Thursday, July 29, 2010
URBAN DISCOURSE P.III: PRISONERS OF CONSCIENCE
"Prisoner of conscience (POC) is a term coined by the human rights group Amnesty International in the early 1960s. It can refer to anyone imprisoned because of their race, religion, color...so long as they have not used or advocated violence.
It also refers to those who have been imprisoned and/or persecuted for the non-violent expression of their conscientiously-held beliefs."

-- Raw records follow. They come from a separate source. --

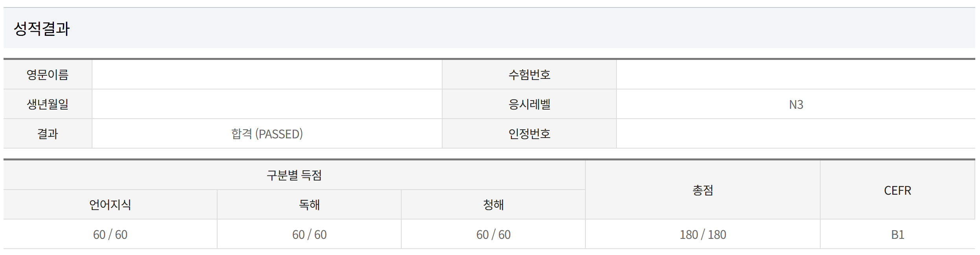Click the 구분별 득점 header
The image size is (980, 255).
(294, 175)
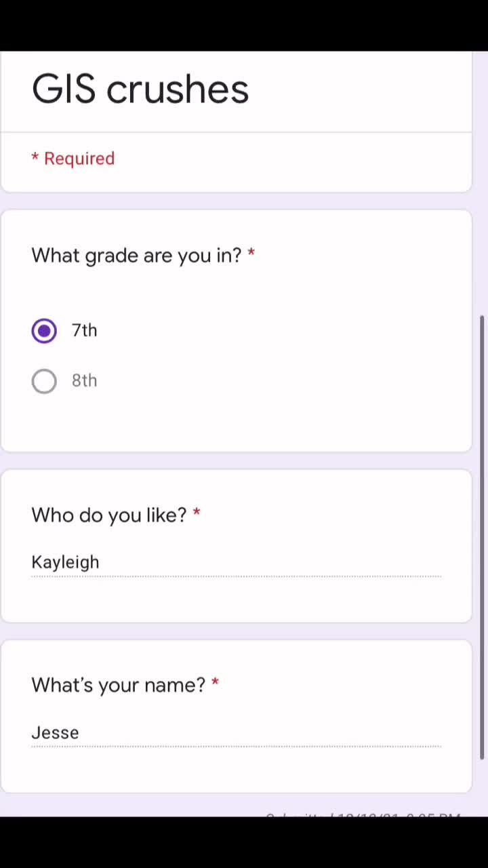This screenshot has width=488, height=868.
Task: Click the red asterisk after grade question
Action: tap(251, 253)
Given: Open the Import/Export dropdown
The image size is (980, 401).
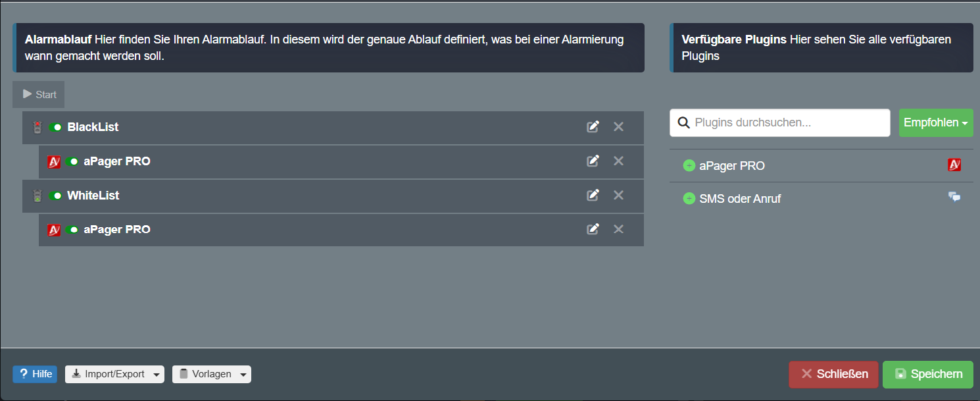Looking at the screenshot, I should [114, 374].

American inner city Crime, politics and the prison industrial complex. This term “Prisoner of conscience” although coined under specific definition, I believe is relative to all in many ways. This term initially applies to many human rights collectives. One example is the plight and movement of pan-african socialists;(ie:artists Dead Prez, Black Panthers, people’s army) and black nationalist groups. The illustration of the political prisoner: M.L.K Jr, Huey Newton, Leonard Peltzer, those who demonstrated violent or non-violent resistance for social change. These examples and figures are known on a grand scale; but this term holds relation to all, especially in American inner cities.

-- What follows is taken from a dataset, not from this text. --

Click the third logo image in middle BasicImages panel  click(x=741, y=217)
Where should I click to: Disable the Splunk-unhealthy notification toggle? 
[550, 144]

In the inner city the criminal justice system deals with repeat felons to convicts; many times due to social conditioning, of class and race. From a bird’s eye view theory where you have a region that suffers poverty, it also suffers from under development, and is condusive to an environment of crime, an influx of narcotics and social unrest, and this becomes the culture of the community, generationally. Where the babies of yester-year easily replace those who ran the list of criminal function before. The prisoner of conscience is not only the socially conscious activist; he/she is the racially profiled individual arrested and charged with resisting arrest. He/she is the individual fighting a pending case of homicide in the event of self-defense. He/she is the individual charged with a crime they didn’t commit. All relative to conscientious decision. This essay is written in light that the prison industrial complex as stated, is not only an institution for offenders and potentially dangerous to society, but an industry..with people as the product and commodity; the prison industrial complex, is a business. An undertone of human capitalism. This fact is something to be conscious of in this modern day..of all nationalties in the urban plight, more exeptionally people of color, because systematic racism still exists. Even more with the exploitation of pop-culture; from remnants of the the upper middle class, middle to the lower. Prisoners of conscience is not a conspiracy theory, it is a reality in urban america and abroad. Peace.